## [What this task involves]
An exact retyping of every record is required.

........

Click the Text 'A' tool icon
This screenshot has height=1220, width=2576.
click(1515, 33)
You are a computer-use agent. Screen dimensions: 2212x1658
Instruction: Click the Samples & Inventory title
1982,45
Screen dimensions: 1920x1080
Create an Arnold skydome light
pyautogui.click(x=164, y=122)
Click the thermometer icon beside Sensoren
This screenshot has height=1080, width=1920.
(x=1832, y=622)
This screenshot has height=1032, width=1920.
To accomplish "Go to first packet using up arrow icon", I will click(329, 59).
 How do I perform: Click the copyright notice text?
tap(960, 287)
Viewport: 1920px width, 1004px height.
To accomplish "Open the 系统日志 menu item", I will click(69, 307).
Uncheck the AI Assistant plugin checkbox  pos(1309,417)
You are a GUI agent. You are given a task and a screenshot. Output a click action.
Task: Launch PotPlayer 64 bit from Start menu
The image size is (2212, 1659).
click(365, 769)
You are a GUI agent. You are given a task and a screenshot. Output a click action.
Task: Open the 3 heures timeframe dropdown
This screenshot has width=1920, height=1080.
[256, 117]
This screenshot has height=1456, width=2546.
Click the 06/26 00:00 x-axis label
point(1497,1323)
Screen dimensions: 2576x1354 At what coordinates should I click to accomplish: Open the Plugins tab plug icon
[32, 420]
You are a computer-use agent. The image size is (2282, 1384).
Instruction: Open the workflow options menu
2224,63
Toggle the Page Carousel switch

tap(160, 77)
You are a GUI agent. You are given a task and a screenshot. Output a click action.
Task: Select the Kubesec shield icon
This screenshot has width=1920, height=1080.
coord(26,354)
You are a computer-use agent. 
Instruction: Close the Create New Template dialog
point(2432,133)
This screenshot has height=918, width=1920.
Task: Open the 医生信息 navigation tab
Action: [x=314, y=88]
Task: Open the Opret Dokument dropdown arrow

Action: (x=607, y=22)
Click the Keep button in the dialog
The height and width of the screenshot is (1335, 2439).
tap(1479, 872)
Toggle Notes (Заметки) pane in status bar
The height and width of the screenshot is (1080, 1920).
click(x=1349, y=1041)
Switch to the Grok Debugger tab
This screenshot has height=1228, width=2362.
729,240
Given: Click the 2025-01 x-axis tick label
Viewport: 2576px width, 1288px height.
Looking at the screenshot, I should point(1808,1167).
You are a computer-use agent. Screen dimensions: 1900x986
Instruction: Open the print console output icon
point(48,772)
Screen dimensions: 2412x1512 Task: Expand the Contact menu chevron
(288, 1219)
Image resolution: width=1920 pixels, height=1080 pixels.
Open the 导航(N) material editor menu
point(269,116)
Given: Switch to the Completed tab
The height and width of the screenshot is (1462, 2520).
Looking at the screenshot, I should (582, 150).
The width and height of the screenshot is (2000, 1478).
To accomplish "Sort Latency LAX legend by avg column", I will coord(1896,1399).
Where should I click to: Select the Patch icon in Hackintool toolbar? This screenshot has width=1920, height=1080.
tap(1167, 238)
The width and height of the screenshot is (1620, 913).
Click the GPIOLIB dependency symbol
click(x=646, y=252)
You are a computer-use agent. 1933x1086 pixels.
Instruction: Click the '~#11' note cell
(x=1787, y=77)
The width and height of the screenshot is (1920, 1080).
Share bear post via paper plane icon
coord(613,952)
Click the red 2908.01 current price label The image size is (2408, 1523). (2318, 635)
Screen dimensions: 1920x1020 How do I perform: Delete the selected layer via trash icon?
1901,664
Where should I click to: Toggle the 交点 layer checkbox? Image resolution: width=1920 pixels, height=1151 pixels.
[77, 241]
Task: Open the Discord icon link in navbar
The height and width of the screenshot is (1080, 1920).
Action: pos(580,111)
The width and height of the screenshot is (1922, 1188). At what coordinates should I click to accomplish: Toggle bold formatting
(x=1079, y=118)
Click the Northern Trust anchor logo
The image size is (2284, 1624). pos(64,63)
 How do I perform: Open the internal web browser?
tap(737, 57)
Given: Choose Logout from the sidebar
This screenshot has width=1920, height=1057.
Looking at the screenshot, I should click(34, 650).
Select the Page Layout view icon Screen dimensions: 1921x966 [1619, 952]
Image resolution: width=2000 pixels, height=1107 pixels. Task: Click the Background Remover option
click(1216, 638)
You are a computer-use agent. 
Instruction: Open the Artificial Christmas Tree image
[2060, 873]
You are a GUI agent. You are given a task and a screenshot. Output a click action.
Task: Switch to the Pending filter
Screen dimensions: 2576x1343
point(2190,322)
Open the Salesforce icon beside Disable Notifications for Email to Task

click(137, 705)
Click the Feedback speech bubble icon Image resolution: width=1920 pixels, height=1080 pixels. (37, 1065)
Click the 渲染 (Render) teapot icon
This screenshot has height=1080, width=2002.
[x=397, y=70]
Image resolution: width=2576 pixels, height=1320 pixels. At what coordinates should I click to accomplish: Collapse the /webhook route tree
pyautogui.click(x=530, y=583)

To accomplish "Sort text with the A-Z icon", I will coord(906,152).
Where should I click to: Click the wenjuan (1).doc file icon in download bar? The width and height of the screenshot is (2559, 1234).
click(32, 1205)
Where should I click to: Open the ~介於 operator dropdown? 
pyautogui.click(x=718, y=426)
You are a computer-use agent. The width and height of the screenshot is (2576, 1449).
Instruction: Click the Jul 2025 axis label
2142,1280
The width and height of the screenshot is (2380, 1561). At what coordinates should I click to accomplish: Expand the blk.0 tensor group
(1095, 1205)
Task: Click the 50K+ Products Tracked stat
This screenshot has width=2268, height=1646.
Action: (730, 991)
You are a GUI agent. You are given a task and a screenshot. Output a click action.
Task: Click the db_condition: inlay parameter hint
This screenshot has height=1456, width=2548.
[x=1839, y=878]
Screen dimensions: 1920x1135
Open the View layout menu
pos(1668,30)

........

## [Result]
Click the Text 'A' tool icon
This screenshot has height=1220, width=2576.
click(1515, 33)
You are a computer-use agent. Screen dimensions: 2212x1658
Instruction: Click the Samples & Inventory title
1982,45
Screen dimensions: 1920x1080
Create an Arnold skydome light
pyautogui.click(x=164, y=122)
Click the thermometer icon beside Sensoren
This screenshot has height=1080, width=1920.
(x=1832, y=622)
This screenshot has height=1032, width=1920.
To accomplish "Go to first packet using up arrow icon", I will click(329, 59).
 How do I perform: Click the copyright notice text?
tap(960, 287)
Viewport: 1920px width, 1004px height.
To accomplish "Open the 系统日志 menu item", I will click(69, 307).
Uncheck the AI Assistant plugin checkbox  pos(1309,417)
You are a GUI agent. You are given a task and a screenshot. Output a click action.
Task: Launch PotPlayer 64 bit from Start menu
The image size is (2212, 1659).
click(365, 769)
You are a GUI agent. You are given a task and a screenshot. Output a click action.
Task: Open the 3 heures timeframe dropdown
This screenshot has width=1920, height=1080.
[256, 117]
This screenshot has height=1456, width=2546.
Click the 06/26 00:00 x-axis label
point(1497,1323)
Screen dimensions: 2576x1354 At what coordinates should I click to accomplish: Open the Plugins tab plug icon
[32, 420]
You are a computer-use agent. The image size is (2282, 1384).
Instruction: Open the workflow options menu
2224,63
Toggle the Page Carousel switch

tap(160, 77)
You are a GUI agent. You are given a task and a screenshot. Output a click action.
Task: Select the Kubesec shield icon
This screenshot has width=1920, height=1080.
coord(26,354)
You are a computer-use agent. 
Instruction: Close the Create New Template dialog
point(2432,133)
This screenshot has height=918, width=1920.
Task: Open the 医生信息 navigation tab
Action: [x=314, y=88]
Task: Open the Opret Dokument dropdown arrow

Action: (x=607, y=22)
Click the Keep button in the dialog
The height and width of the screenshot is (1335, 2439).
tap(1479, 872)
Toggle Notes (Заметки) pane in status bar
The height and width of the screenshot is (1080, 1920).
click(x=1349, y=1041)
Switch to the Grok Debugger tab
This screenshot has height=1228, width=2362.
729,240
Given: Click the 2025-01 x-axis tick label
Viewport: 2576px width, 1288px height.
Looking at the screenshot, I should point(1808,1167).
You are a computer-use agent. Screen dimensions: 1900x986
Instruction: Open the print console output icon
point(48,772)
Screen dimensions: 2412x1512 Task: Expand the Contact menu chevron
(288, 1219)
Image resolution: width=1920 pixels, height=1080 pixels.
Open the 导航(N) material editor menu
point(269,116)
Given: Switch to the Completed tab
The height and width of the screenshot is (1462, 2520).
Looking at the screenshot, I should (582, 150).
The width and height of the screenshot is (2000, 1478).
To accomplish "Sort Latency LAX legend by avg column", I will coord(1896,1399).
Where should I click to: Select the Patch icon in Hackintool toolbar? This screenshot has width=1920, height=1080.
tap(1167, 238)
The width and height of the screenshot is (1620, 913).
Click the GPIOLIB dependency symbol
click(x=646, y=252)
You are a computer-use agent. 1933x1086 pixels.
Instruction: Click the '~#11' note cell
(x=1787, y=77)
The width and height of the screenshot is (1920, 1080).
Share bear post via paper plane icon
coord(613,952)
Click the red 2908.01 current price label The image size is (2408, 1523). (2318, 635)
Screen dimensions: 1920x1020 How do I perform: Delete the selected layer via trash icon?
1901,664
Where should I click to: Toggle the 交点 layer checkbox? Image resolution: width=1920 pixels, height=1151 pixels.
[77, 241]
Task: Open the Discord icon link in navbar
The height and width of the screenshot is (1080, 1920).
Action: pos(580,111)
The width and height of the screenshot is (1922, 1188). At what coordinates should I click to accomplish: Toggle bold formatting
(x=1079, y=118)
Click the Northern Trust anchor logo
The image size is (2284, 1624). pos(64,63)
 How do I perform: Open the internal web browser?
tap(737, 57)
Given: Choose Logout from the sidebar
This screenshot has width=1920, height=1057.
Looking at the screenshot, I should click(34, 650).
Select the Page Layout view icon Screen dimensions: 1921x966 [1619, 952]
Image resolution: width=2000 pixels, height=1107 pixels. Task: Click the Background Remover option
click(1216, 638)
You are a computer-use agent. 
Instruction: Open the Artificial Christmas Tree image
[2060, 873]
You are a GUI agent. You are given a task and a screenshot. Output a click action.
Task: Switch to the Pending filter
Screen dimensions: 2576x1343
point(2190,322)
Open the Salesforce icon beside Disable Notifications for Email to Task

click(137, 705)
Click the Feedback speech bubble icon Image resolution: width=1920 pixels, height=1080 pixels. (37, 1065)
Click the 渲染 (Render) teapot icon
This screenshot has height=1080, width=2002.
[x=397, y=70]
Image resolution: width=2576 pixels, height=1320 pixels. At what coordinates should I click to accomplish: Collapse the /webhook route tree
pyautogui.click(x=530, y=583)

To accomplish "Sort text with the A-Z icon", I will coord(906,152).
Where should I click to: Click the wenjuan (1).doc file icon in download bar? The width and height of the screenshot is (2559, 1234).
click(32, 1205)
Where should I click to: Open the ~介於 operator dropdown? 
pyautogui.click(x=718, y=426)
You are a computer-use agent. The width and height of the screenshot is (2576, 1449).
Instruction: Click the Jul 2025 axis label
2142,1280
The width and height of the screenshot is (2380, 1561). At what coordinates should I click to accomplish: Expand the blk.0 tensor group
(1095, 1205)
Task: Click the 50K+ Products Tracked stat
This screenshot has width=2268, height=1646.
Action: (730, 991)
You are a GUI agent. You are given a task and a screenshot. Output a click action.
Task: Click the db_condition: inlay parameter hint
This screenshot has height=1456, width=2548.
[x=1839, y=878]
Screen dimensions: 1920x1135
Open the View layout menu
pos(1668,30)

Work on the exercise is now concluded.